The first two weeks of November will deliver verdicts on three critical dividend stories.
We’re talking about Singapore’s blue-chip companies too.
DBS Group (SGX: D05) is the lone bull projecting 2025 net interest income growth while rivals Oversea-Chinese Banking Corporation (SGX: O39) and United Overseas Bank (SGX: U11) brace for net interest margin compression.
Meanwhile, Frasers Logistics & Commercial Trust (SGX: BUOU) is fighting against headwinds after a 13.8% DPU collapse.
Finally, Singapore Telecommunications (SGX: Z74) will see its Optus profits collide with network failures that have impacted thousands of Australians.
Which management teams can deliver?
Here’s what to watch.
DBS Group: The Lone Bull in a Rate-Cut World
While OCBC and UOB warn of net interest income (NII) pressures, DBS is playing a different tune.
DBS is projecting its 2025 NII to exceed 2024 levels despite the Federal Reserve’s recent rate cuts.
The numbers reveal why management’s confidence might be justified.

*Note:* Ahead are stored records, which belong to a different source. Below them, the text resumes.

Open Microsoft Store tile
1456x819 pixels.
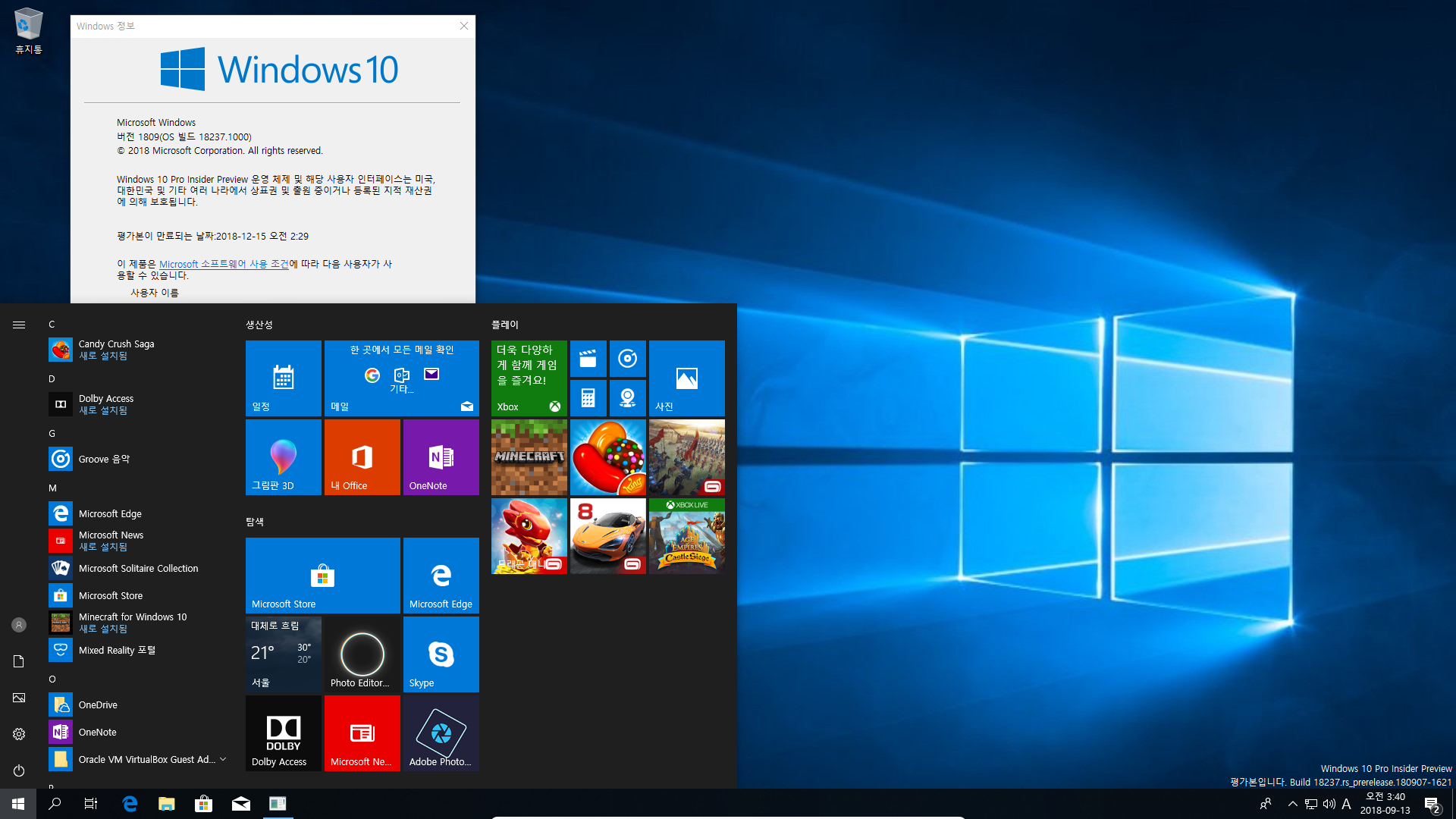coord(322,575)
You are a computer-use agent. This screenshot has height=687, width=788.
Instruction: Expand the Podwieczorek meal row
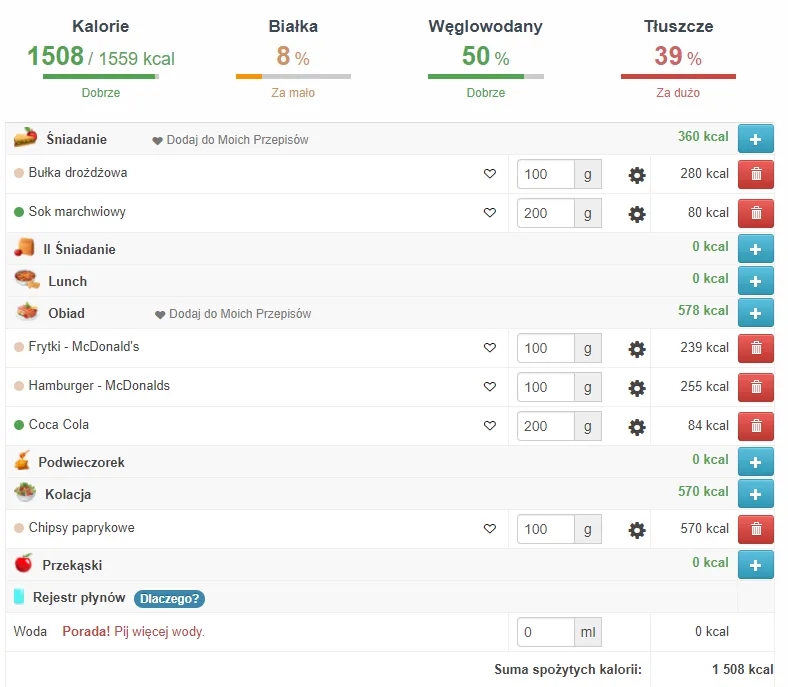[x=81, y=462]

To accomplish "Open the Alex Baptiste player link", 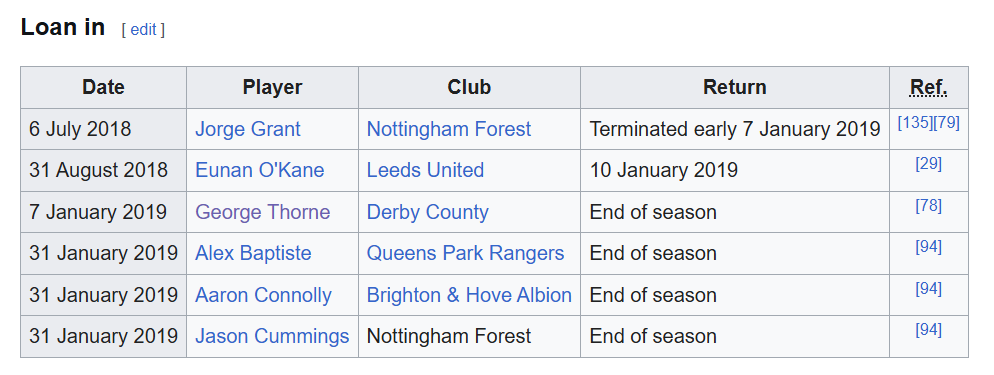I will 253,253.
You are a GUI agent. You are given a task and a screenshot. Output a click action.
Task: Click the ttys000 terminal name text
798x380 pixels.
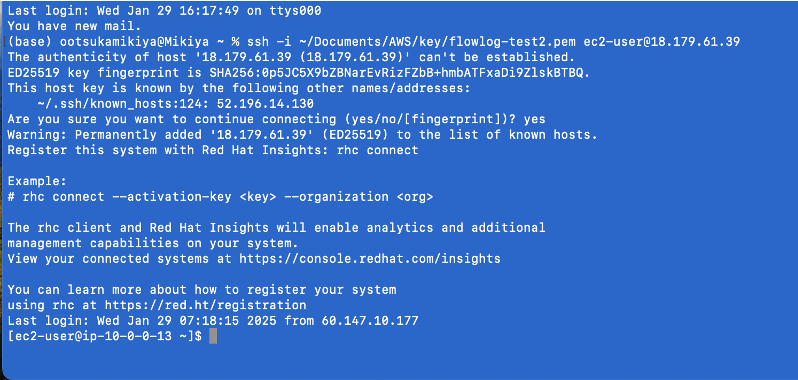tap(295, 11)
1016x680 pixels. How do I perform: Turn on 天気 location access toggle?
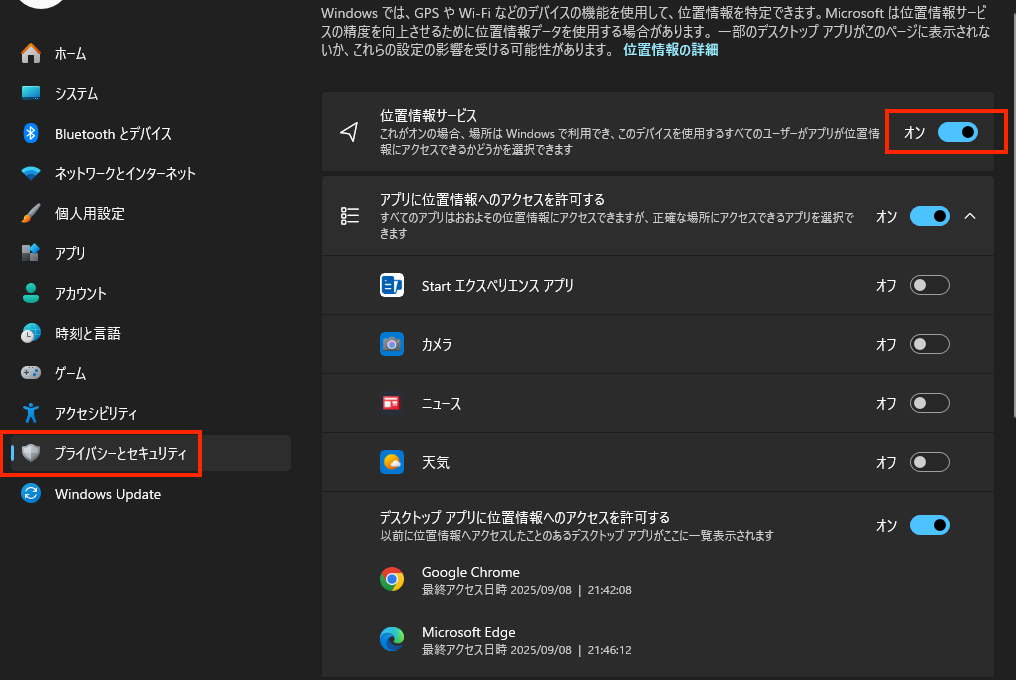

DBS’s 2025 second-quarter (2Q’25) results showed total income rising 4.6% year on year to S$5.7 billion, even as net interest margin compressed by 0.09 percentage points to 2.05%.
The secret?
Non-interest income surged 10.4% year on year, with wealth management fees jumping 25% as customers increased investments.
Here’s what sets DBS apart: While peers fret about margin compression, the bank’s diversified revenue engine keeps humming.
Net fee and commission income climbed 11.4% to nearly S$1.2 billion, treasury customer sales remained robust, and customer loans grew 1.9% to S$433 billion — offsetting thinner margins with volume.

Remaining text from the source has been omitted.